From the Pro Farmer Crop Tour- Nebraska Corn Fields on Track for the Best.Yield. Ever.Wed, 20 Aug 2014 04:58:54 CDT
Scouts on the eastern leg of the Pro Farmer Midwest Crop Tour saw a crop that grew larger as they moved west from Indiana into Illinois on Tuesday.
Indiana's corn yields, while variable, averaged 185 bushels per acre, compared to 167.4 last year and the 141.2 bpa three-year average. Indiana soybeans averaged 1220.8 pods in a 3-foot-by-3-foot square, higher than last year's 1185 and the three-year average of 1118.7. The corn number was met with some skepticism by those tweeting from the Bloomington, Illinois report session last night as one observer said he would believe the 185 number when he saw the actual harvest results.
Scouts on the western tour,including Radio Oklahoma Ag Network's Leslie Smith, saw a Nebraska corn yield that was great in some places and average in others. The state's average yield, including irrigated and non-irrigated land, was 163.7 bpa, a Nebraska record. Last year, the average was 154.9 bpa. The three-year average was 146.8 bpa, so the 2014 tour has looked at a crop over eleven percent bigger than the three year average.
Nearly half of the corn samples pulled in Nebraska were from irrigated ground. This was a higher percentage of irrigated samples than usual.
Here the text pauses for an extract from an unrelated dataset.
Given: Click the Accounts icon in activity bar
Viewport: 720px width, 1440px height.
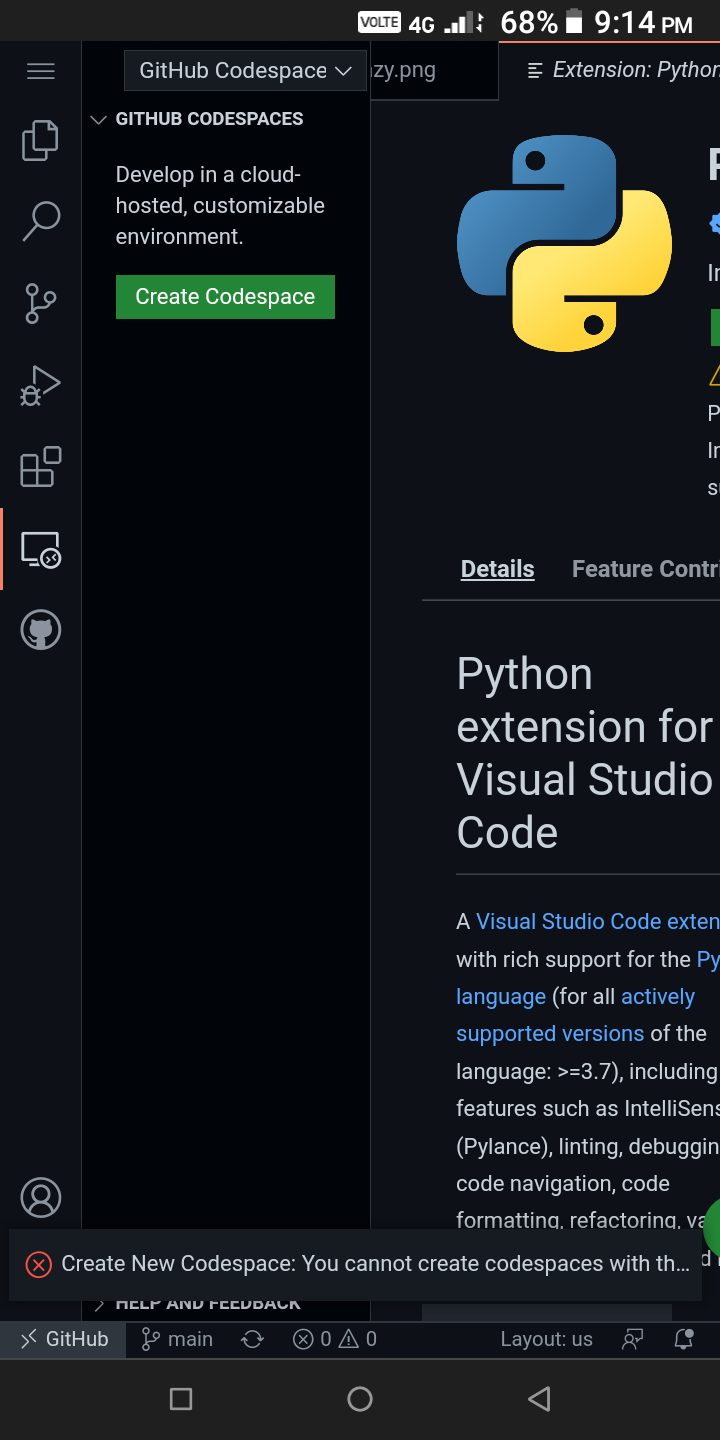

The record corn yield for Nebraska did surprise Smith, who tells us "For me it was a surprise, because the fields I have been in looked about average at best. Again this proves one picture, tweet or route does not give you a good indication of the crop out there. It is often said the Pro Farmer Tour is simply pulling a lot of samples out of one big field, so the yield estimate is so much bigger than one field, county or region." She adds that she detected some surprise in her conversation with Chip Flory on Tuesday evening as they recaped the Nebraska survey of the 2014 tour. Flory calls it "pretty remarkable considering the growing season."
Leslie's full conversation with Chip Flory of Pro Farmer about the second day out in the fields on the western leg can be heard by clicking or tapping on the LISTEN BAR below. More coverage of the 2014 Pro Farmer Crop tour Day Two- East and West- can be read here.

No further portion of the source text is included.